Just five months ago, IT trade association CompTIA boldly claimed that the IT skills gap was closing with 55% of companies reporting improvements within their businesses. However, fast forward to October and the same organisation is predicting that the skills gap will grow massively in the next decade as hordes of existing IT staff retire and the next generation snubs technology.

So what is the truth? And more importantly, how can we get the notoriously lazy and disillusioned “Generation Y” out of their bedrooms and into productive careers within the IT industry?

At their EMEA partner conference on 19-20 October 2015, CompTIA Chief Executive Todd Thibodeaux announced that the future is a little bleak with the amount of people coming into IT shrinking. But with Generation Y – or the Millennials – the first generation to grow up with technology literally at their fingertips, it’s a little surprising that IT is not seen as a good career move.

When Andy Warhol claimed that “In the future, everyone will be world-famous for 15 minutes”, I don’t think anyone would have thought that 15 minutes was too long a timeframe. But here we are in an age of instant fame where reality shows, talent competitions and YouTube channels can build and break careers within an ad break.
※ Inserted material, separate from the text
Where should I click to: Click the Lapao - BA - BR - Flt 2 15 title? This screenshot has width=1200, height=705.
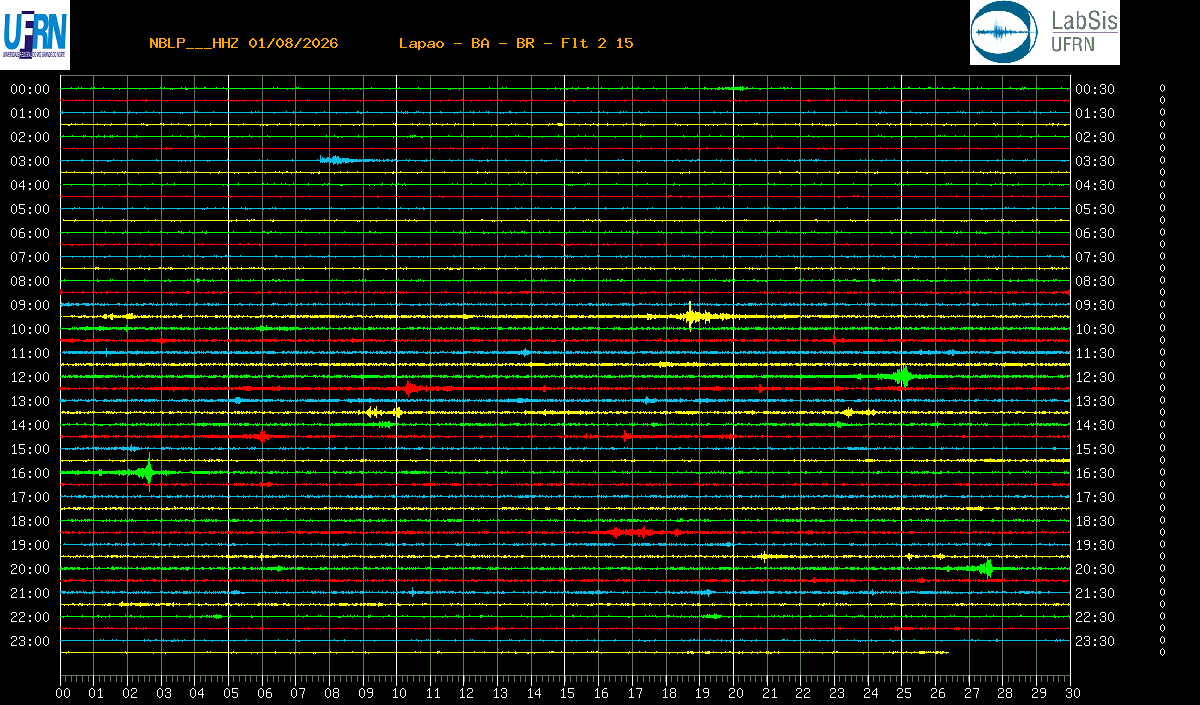[516, 43]
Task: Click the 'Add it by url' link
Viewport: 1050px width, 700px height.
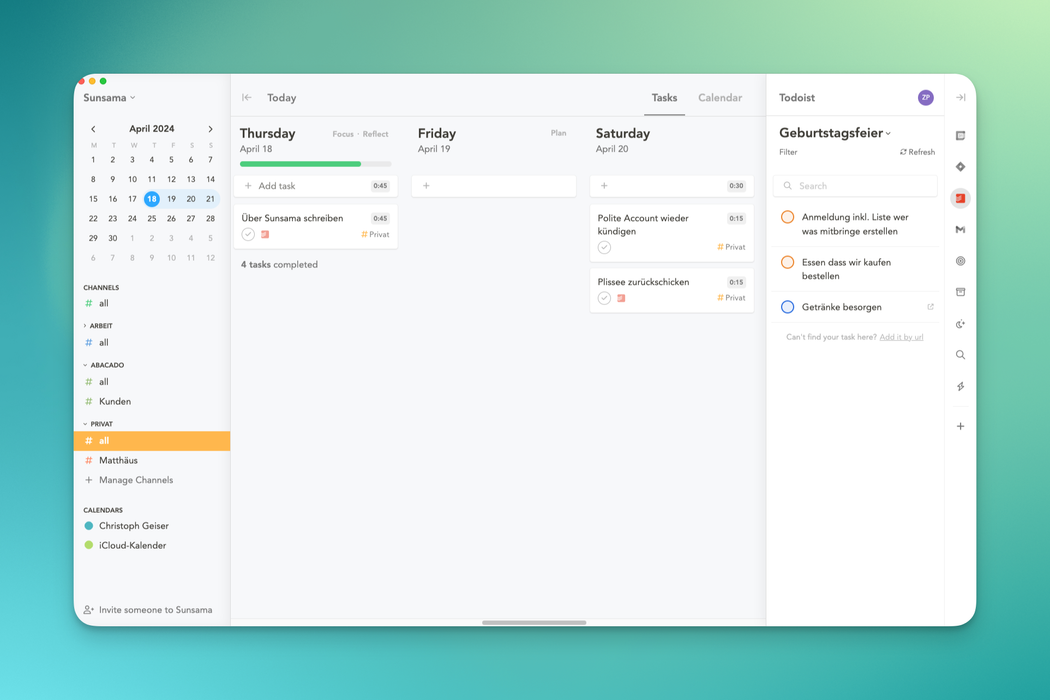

Thibodeaux explains: “People think ‘I can do that’ [sing on The X Factor], but no, you can’t. The world of IT needs to explain things in a more use-case [oriented] way. How does Netflix use the cloud? How does Facebook use its infrastructure? How does a text message work? Things that people interact with every day. [We need] to communicate that jobs in IT are not [about] sitting behind a desk all day and there are good career paths.”

And Generation Y certainly needs some convincing. It’s up to IT businesses and organisations to give youngsters a step-up – without the cost and time implications of higher education. Not everyone wants to go to college or university, and that doesn’t mean these people lack ambition or are not career-driven, quite the opposite in fact.

Ed Gordon, author of “Future Jobs: Solving the Employment and Skills Crisis,” predicts the US is on course for a major skills shortage if things don’t change over there. “You can have all the latest technology you want,” he notes, “but if you don’t have the talent behind it, your business is not sustainable.”

Apprenticeships will support young people on the first steps of their careers and help deliver the skills the UK, and the IT industry, needs. As a strong supporter of apprenticeship programmes, The Change Organisation has had tremendous success with apprentices – employing a number of local young people and accessing funding for their role including training at college. While we provide employment and development opportunities, we are not incurring the immediate pressure of inflated overheads so it’s hugely beneficial to both parties.

But with all the apprenticeships in the world, Generation Y also needs to be realistic. They aren’t going to just walk into the Facebook offices and start telling Mark Zuckerberg what to do. They could try but it wouldn’t get them very far. If a young IT professional has the right attitude and drive to succeed, the industry can still offer an interesting and challenging career path, and one in which they could still be very successful, climb the career ladder and make a lot of money.